Extrait proposé:
Si nous nous sommes décidés
à traduire à nouveau ce volume, c'est
qu'on nous l'a demandé, c'est que nous en
avions eu autrefois l'idée. Le projet nous
en avait été suggéré
par un chrétien distingué, qui
envisageait ce livre comme le chef d'oeuvre d'O.
Funcke. Et nous ne sommes pas éloigné
actuellement de partager cet avis.
Ce ne sont pas seulement les qualités
ordinaires de Funcke qui brillent ici. Nous savions
depuis longtemps qu'il était
considéré en Allemagne, dans certains
cercles, comme un véritable
théologien. Et le titre nous avait parfois
surpris. Pourtant l'Université de Halle l'a
confirmé en conférant, il y a
quelques années, à l'auteur de :
Dans le monde de la foi le
diplôme de docteur. Eh bien, le dirons-nous,
notre commerce avec ce dernier ouvrage est venu
pleinement justifier pour nous cette
distinction.

Données fournies:

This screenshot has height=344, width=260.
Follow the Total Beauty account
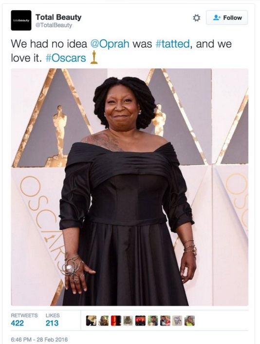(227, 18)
==
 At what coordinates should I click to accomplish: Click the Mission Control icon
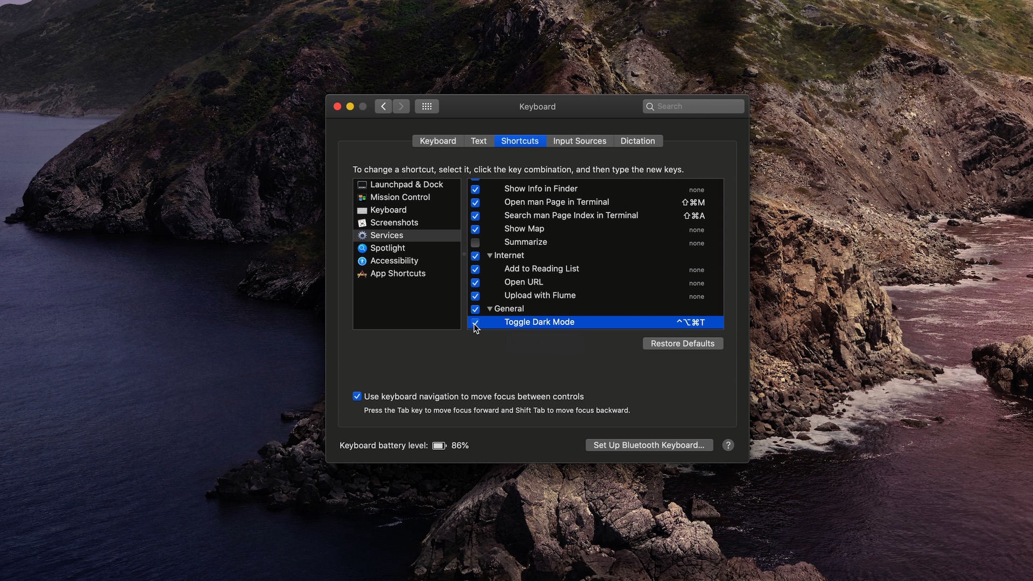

Consigne: Relevez toutes les formes verbales conjuguées au passé composé dans l'extrait sur l'ouvrage de Funcke.

Réponse:
- nous nous sommes décidés
- on nous l'a demandé
- l'Université de Halle l'a confirmé
- notre commerce avec ce dernier ouvrage est venu